- Visa’s research team, comprised of scientists and engineers focused on emerging technologies, began developing a framework for blockchain interoperability in 2018
- UPC hub can be a bridge connecting regulated stablecoins with CBDCs in the future, company says
Visa has shared insights on a theoretical system that would connect different blockchain networks to allow central banks, businesses and consumers to transfer digital currencies.
“As the number of [distributed ledger technology] networks increases, each with varying design characteristics, the likelihood that transacting parties are on the same network decreases,” Visa wrote in a recently published whitepaper. “Thus, it is crucial to facilitate payments that are universal across networks, scalable to massive loads and highly available.”
Dubbed by the company as the Universal Payment Channel (UPC), the digital hub seeks to solve the problem of transferring digital currencies that rely on various tech stacks and protocols, as well as different compliance standards and market requirements.
Visa’s research team began developing a framework for interoperability that would work across different blockchain networks in 2018, Catherine Gu, Visa’s global central bank digital currency (CBDC) product lead, wrote in a blog post published on Thursday.
“We believe digital currencies have the potential to extend the value of digital payments to a great number of people and places, but to achieve this vision, several key design challenges must be addressed,” a Visa spokesperson told Blockworks. “Given our history in building and scaling networks that move money reliably and securely, we have expertise to share in this space.”
The whitepaper is not a plan to launch a product or capability, but rather a theoretical contribution to the global community, the representative added.
“What excites us is UPC’s potential,” the spokesperson said, “and we are exploring how UPCs can solve the challenge of interoperability.”
How would it work?
The potential future payment network would be built on top of blockchains without being subject to the limitations on interoperability, scalability and availability that these types of payment solutions currently face.
A party looking to send funds through the UPC system would register with the hub by providing their public key, according to the whitepaper. A channel is opened between a registered client and the server when the server deploys an instance of the UPC smart contract on the ledger used by both parties and initializes the contract.
The channel is then pre-funded when the client and the server make deposits into the contract’s address. The channel is closed when either or both parties settle their off-chain balances. These channel operations require on-chain transactions by one or both parties, and finally, a UPC payment transaction between the two clients is performed purely off-chain.
The protocol requires the UPC hub to authorize every payment that happens between the parties off the ledger as a way to check its validity.

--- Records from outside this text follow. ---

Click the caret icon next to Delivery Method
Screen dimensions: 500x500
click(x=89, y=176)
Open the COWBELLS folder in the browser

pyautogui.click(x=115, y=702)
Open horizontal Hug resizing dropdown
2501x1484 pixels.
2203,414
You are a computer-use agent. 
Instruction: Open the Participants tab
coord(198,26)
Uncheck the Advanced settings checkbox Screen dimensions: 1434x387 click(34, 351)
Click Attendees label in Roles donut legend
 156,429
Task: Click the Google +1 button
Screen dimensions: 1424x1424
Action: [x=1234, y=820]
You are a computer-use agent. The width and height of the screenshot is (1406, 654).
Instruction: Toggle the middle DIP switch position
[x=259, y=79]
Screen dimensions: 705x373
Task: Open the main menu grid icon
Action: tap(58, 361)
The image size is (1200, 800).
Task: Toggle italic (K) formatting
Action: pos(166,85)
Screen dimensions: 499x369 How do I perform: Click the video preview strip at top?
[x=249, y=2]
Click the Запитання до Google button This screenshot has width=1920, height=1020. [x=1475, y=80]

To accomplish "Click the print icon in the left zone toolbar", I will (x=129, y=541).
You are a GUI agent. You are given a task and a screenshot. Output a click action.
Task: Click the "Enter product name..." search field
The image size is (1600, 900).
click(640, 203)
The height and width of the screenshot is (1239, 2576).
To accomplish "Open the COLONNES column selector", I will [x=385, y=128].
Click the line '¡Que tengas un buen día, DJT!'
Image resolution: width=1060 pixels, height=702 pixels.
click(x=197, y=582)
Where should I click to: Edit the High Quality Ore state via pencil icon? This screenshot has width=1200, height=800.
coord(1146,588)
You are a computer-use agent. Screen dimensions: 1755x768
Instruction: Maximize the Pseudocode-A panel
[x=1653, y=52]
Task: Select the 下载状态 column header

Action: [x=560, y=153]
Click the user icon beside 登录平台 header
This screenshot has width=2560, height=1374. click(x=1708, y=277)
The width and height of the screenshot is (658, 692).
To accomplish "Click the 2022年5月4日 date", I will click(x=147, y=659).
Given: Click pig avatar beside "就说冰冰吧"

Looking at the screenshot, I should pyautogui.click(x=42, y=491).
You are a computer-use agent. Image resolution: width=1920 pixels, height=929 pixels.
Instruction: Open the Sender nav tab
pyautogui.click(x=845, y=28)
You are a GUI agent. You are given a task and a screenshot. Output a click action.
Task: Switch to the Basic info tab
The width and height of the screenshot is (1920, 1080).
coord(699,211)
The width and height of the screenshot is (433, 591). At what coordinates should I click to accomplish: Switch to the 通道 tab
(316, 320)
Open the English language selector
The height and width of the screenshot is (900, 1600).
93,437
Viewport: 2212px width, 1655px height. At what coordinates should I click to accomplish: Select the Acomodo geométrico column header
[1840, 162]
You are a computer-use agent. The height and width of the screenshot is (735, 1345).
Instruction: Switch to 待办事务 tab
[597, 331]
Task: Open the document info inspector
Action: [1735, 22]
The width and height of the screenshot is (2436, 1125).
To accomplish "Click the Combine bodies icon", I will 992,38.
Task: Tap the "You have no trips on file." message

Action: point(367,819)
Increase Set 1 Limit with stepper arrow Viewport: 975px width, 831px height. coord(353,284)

UPC would also offer quicker transaction speeds than the largest existing blockchain networks. In April 2021 the Ethereum network’s throughput was limited to 16.5 transactions per second, compared to VisaNet’s 65,000 transactions per second.
“UPC’s specialized payment channels would be established off the blockchain and leverage smart contracts to communicate back with the various blockchain networks, delivering high transaction throughput securely and reliably and improving speeds overall,” Gu explained.
The CBDC use case
Among the use cases for this payment network is cross-border payments between independent CBDC networks. Central banks around the world have shown an increasing interest in exploring digital forms of central bank money that can be used directly by consumers, merchants and financial institutions, Gu noted, and many central banks in the coming years will likely implement some form of a digital ledger.
Federal Reserve chairman Jerome Powell noted last week that the Fed would soon publish a discussion paper about a CBDC. He said the agency was still evaluating whether to issue a CBDC, and if so, what form it would take. Powell noted that “it’s more important to do this right than to do it fast.”
For cross-border CBDC payments, such as international remittances, where the sender and receiver rely on their respective banks or wallet providers to send and receive funds on their behalf, UPC technology can be used as a bridge between the CBDC systems.
“We believe that for CBDCs to be successful, they must have two essential ingredients: a great consumer experience and widespread merchant acceptance,” Gu wrote in the blog. “It means the ability to make and receive payments, regardless of currency, channel, or form factor.”
With the combination of scalability and interoperability features that the UPC technology provides, UPC hub can be a bridge connecting regulated stablecoins with CBDCs in the future, Visa said in the whitepaper.
Visa’s research is the latest example of the company’s participation in the crypto space. It announced in June new hires and promotions in an effort to help advance the adoption and use of bitcoin, stablecoins, non-fungible tokens (NFTs), DeFi and public blockchain networks.
Less than two weeks later, Visa revealed its partnerships with 50 crypto platforms on card programs that allow users to convert and spend digital currency at 70 million merchants. The company reported at the time that consumers spent more than $1 billion worth of cryptocurrency on goods and services through Visa’s crypto-linked cards during the first half of 2021.